[Texte de référence]:
**********
Javascript DHTML Drop Down Menu Powered by dhtml-menu-builder.com

 

“MYTHIQUE”; “ABSTRAITE”; “POLAIRE”; “FASCINANTE”: DEPUIS SON INTERRUPTION
VOLONTAIRE DE CARRIÈRE, EN 1941, ELLE N'AVAIT JAMAIS CESSÉ DE FAIRE RÊVER

15 ans de succès, 50 ans de silence:
c'était Greta Garbo


Elle voulait qu'on la “laisse tranquille”
A vingt ans, elle devenait star; à trente-six ans, elle
abandonnait les écrans. «Je veux qu'on me laisse
tranquille», avait-elle dit. Après 1941, Greta Garbo
ne devait plus connaître qu'un solitude dorée
protégée par son goût du secret.

Sa mort, dimanche dernier, a déclenché sur la planète un déluge de superlatifs: comme si la Divine n'avait tourné que des chefs-d'œuvre avant de quitter, à 36-ans, le cinéma et la vie publique. Mais depuis, c'est par l'absence qu'elle régnait. Le mystère Garbo résidait là.
**********
[Lignes de données]:
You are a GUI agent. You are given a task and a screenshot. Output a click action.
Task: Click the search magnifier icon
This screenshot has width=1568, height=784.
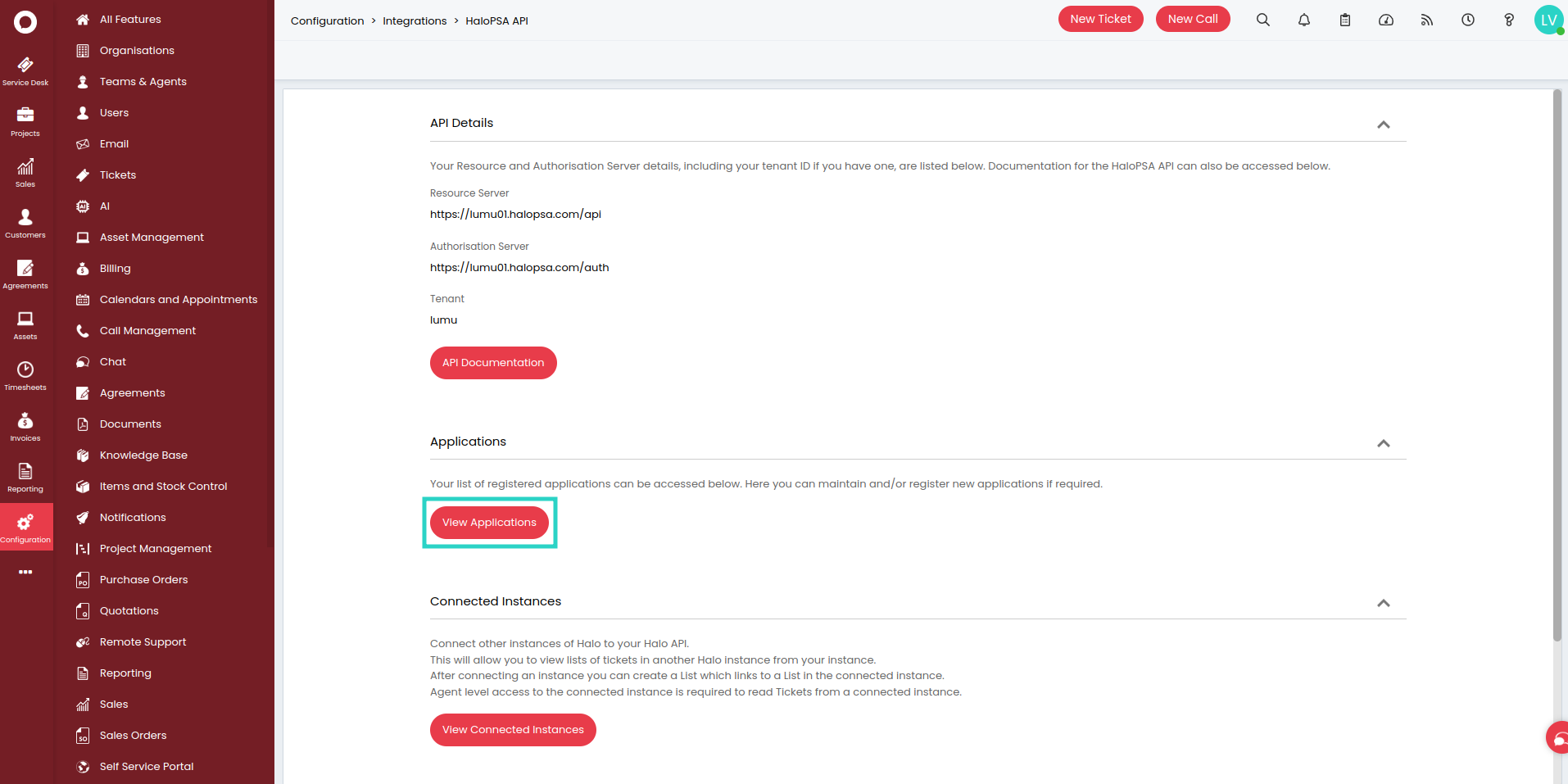pyautogui.click(x=1262, y=20)
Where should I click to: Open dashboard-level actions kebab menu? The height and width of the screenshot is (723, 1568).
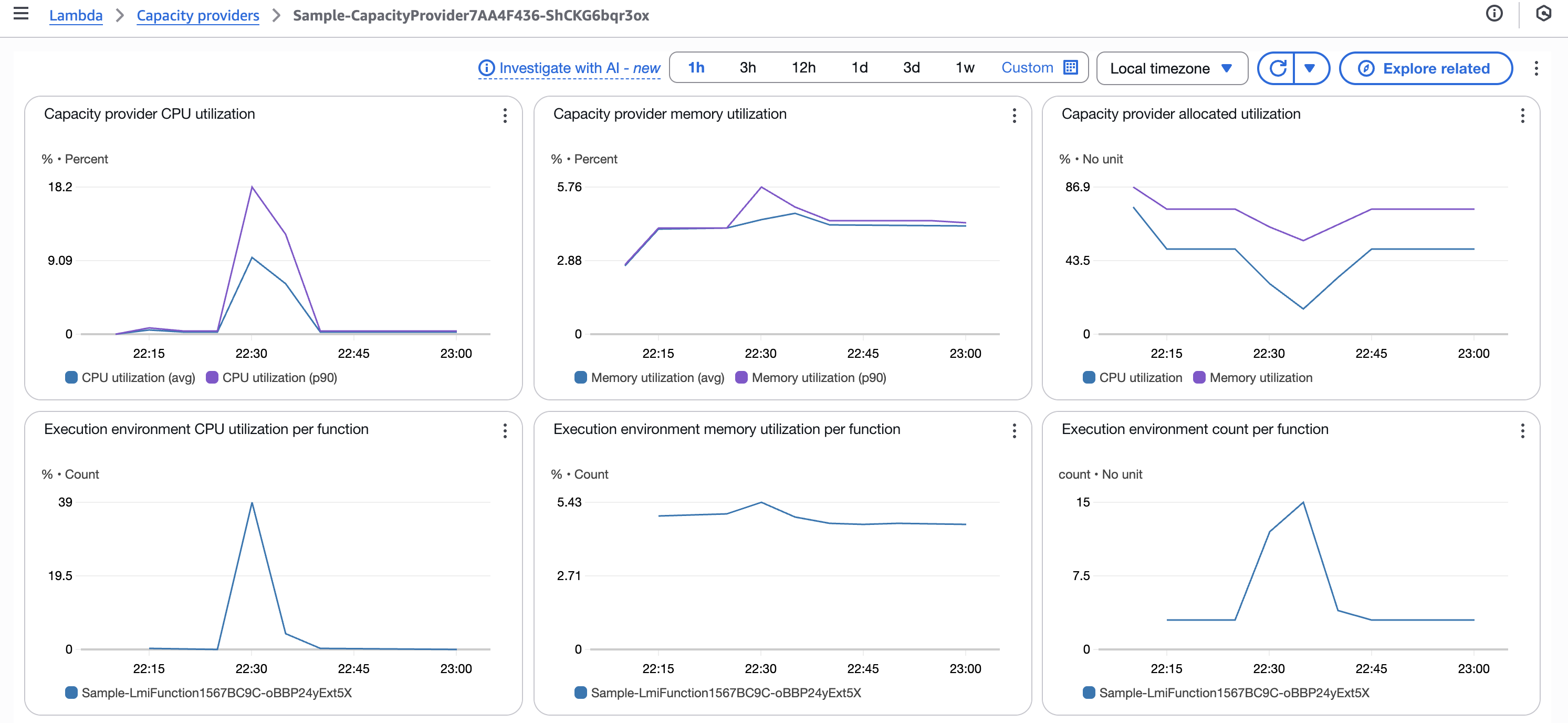[1536, 68]
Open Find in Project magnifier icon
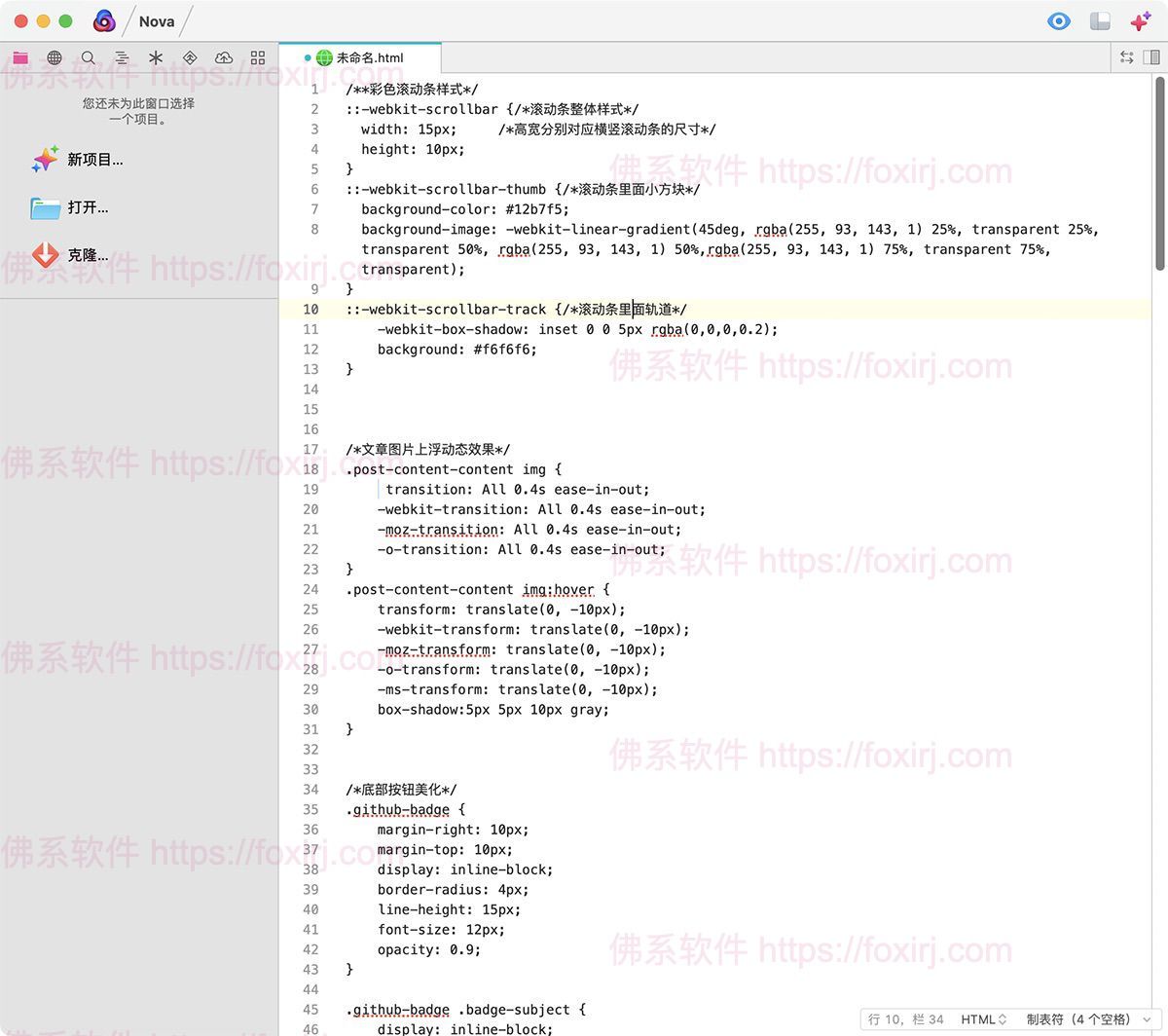Image resolution: width=1168 pixels, height=1036 pixels. [x=89, y=58]
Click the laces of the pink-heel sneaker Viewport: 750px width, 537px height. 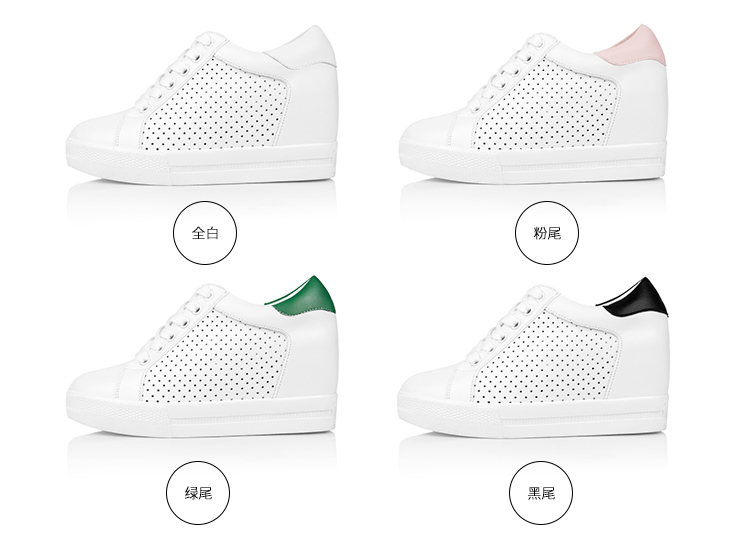click(510, 72)
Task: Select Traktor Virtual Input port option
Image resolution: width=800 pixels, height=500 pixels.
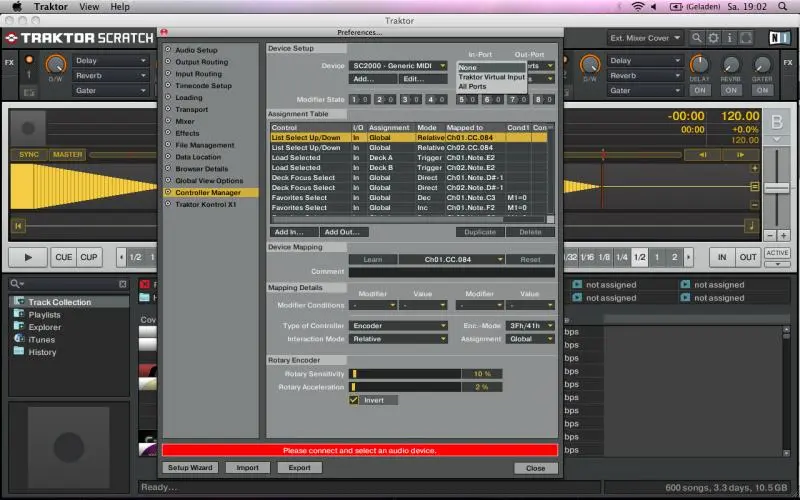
**********
[Exercice écrit 1]:
Répondez aux questions suivantes à partir de l'article sur Greta Garbo.
(a) À quel âge est-elle devenue une star ?
(b) En quelle année a-t-elle quitté les écrans ?
(c) Quel jour de la semaine est-elle morte ?
[Exercice écrit 2]: Recopiez le passage de l'article sur Greta Garbo allant de "Elle voulait qu'on" jusqu'à "goût du secret." inclus, en remplaçant "écrans" par "plateaux".
[Exercice écrit 3]: Prolongez l'article sur Greta Garbo à partir de l'endroit où il s'arrête.

[Bonne réponse 1]:
(a) À vingt ans.
(b) En 1941.
(c) Un dimanche.

[Bonne réponse 2]:
Elle voulait qu'on la “laisse tranquille”
A vingt ans, elle devenait star; à trente-six ans, elle
abandonnait les plateaux. «Je veux qu'on me laisse
tranquille», avait-elle dit. Après 1941, Greta Garbo
ne devait plus connaître qu'un solitude dorée
protégée par son goût du secret.

[Bonne réponse 3]:
PAR CHRISTIAN GONZALEZ


1990: elle entre à l'hôpital, à New York. Sur sa figure,
l'imminence de la mort. Greta Garbo sera incinérée.
Loin de la foule, comme elle a vécu.

DEOUIS près d'un demi-siècle, Greta Garbo n'était plus qu'une passante furtive arpentant les quatre coins de la planète ses lunettes noires, un rêve de femme lancé dans une fuite obstinée. «Je hais la foule et ses rumeurs», avait-elle dit un jour.
    Sur ses pas, cependant, les rumeurs ne s'étaient jamais tues. Qu'elle sillonne les trottoirs de Manhattan, débarque à Corfou, fasse de la gymnastique sur le pont d'un yacht, se promène sur l'esplanades des Invalides, se rende à Klosters, en Suisse, ou se baigne en Méditerranée, il y avait toujours un téléobjectif braqué sur elle.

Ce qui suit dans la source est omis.